|
Alice Notizie 15 Luglio 2009
Sono arrivati da tutta Italia i Comitati dei precari della scuola che questa mattina hanno manifestato davanti a Montecitorio. Un sit-in a cui hanno aderito anche i sindacati di categoria. ''C'e' stato un buon afflusso questa mattina - ha raccontato all'ASCA la presidente nazionale del Comitato Insegnanti Precari (Cip) Maristella Curreli - in alcuni momenti siamo stati anche mille. Moltissimi politici sono venuti giu' per dimostrarci la loro solidarieta'. E' scesa Mariangela Bastico (Pd), Maria Coscia (Pd), il leader Idv Antonio Di Pietro, Giuseppe Fioroni (Pd) e anche Dario Franceschini.
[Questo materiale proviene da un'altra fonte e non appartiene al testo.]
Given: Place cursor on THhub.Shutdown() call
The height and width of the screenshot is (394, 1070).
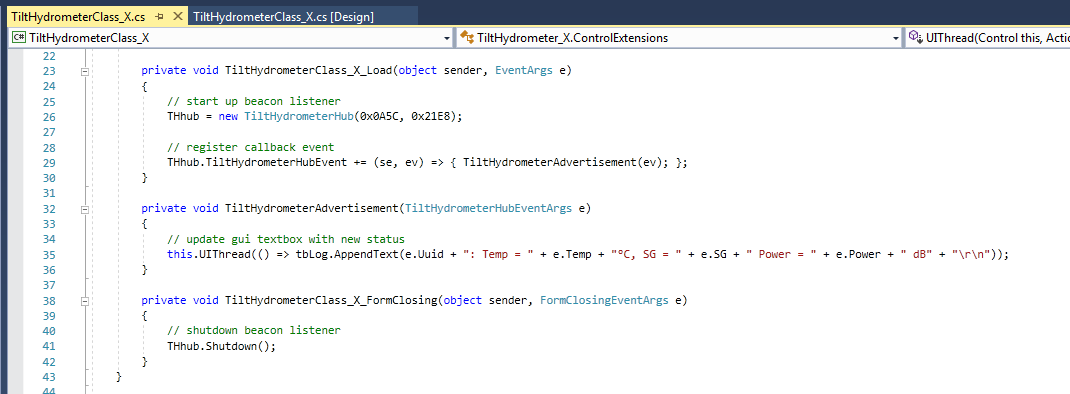Looking at the screenshot, I should (x=221, y=346).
Hanno solidarizzato con noi perche' sono dalla nostra parte''. Principalmente, ha detto Curreli, chiediamo ''l'eliminazione dei tagli alla scuola previsti dalla scorsa Finanziaria, il ritiro del ddl Aprea e la regolarizzazione di tutti i precari''. E a queste richieste il segretario del Pd ha risposto con tre ''si''. ''E' la battaglia che stiamo conducendo in Parlamento - ha detto Franceschini - la mobilitazione della piazza serve a far cambiare rotta al Governo, quando questo non ascolta l'opposizione in Parlamento. Tutti dicono di voler valorizzare la scuola, pero' il Governo va nella direzione opposta. Noi continueremo la nostra battaglia in Parlamento, e anche nel Paese se sara' necessario''. E anche il Comitato Insegnanti Precari non intende smettere di lottare. ''Non e' possibile trasformare la scuola in un'azienda - ha denunciato Curreli - noi chiediamo che venga rispettata la legge finanziaria del 2006 che stabiliva l'immissione in ruolo di 150mila precari nel giro di 3 anni. Ne sono stati effettuati solo 75mila. Quest'anno non sappiamo ancora quante immissione in ruolo faranno. Si parla di 20mila, ma tra precari e Ata''. E ancora: ''Chiediamo un piano programmatico per stabilire negli anni l'assorbimento di tutto il precariato.Sono a rischio 18mila posto di lavoro di insegnanti precari che lo scorso anno hanno lavorato con nomina annuale e quest'anno si ritroveranno senza lavoro''. E' drammatico, conclude la presidente nazionale del Cip, ''altro che Alitalia. Vogliono distruggere la scuola statale. La Gelmini ha destinato bonus alla scuola privata quando alla scuola pubblica mancano soldi per fare le cose piu' basilari, per i corsi di rcupero. Con i tagli siamo nettamente in controdenenza rispetto alle nazioni europee. I tagli sono arrivati sia da destra che da sinistra. Ma con questo governo chiusura unica''.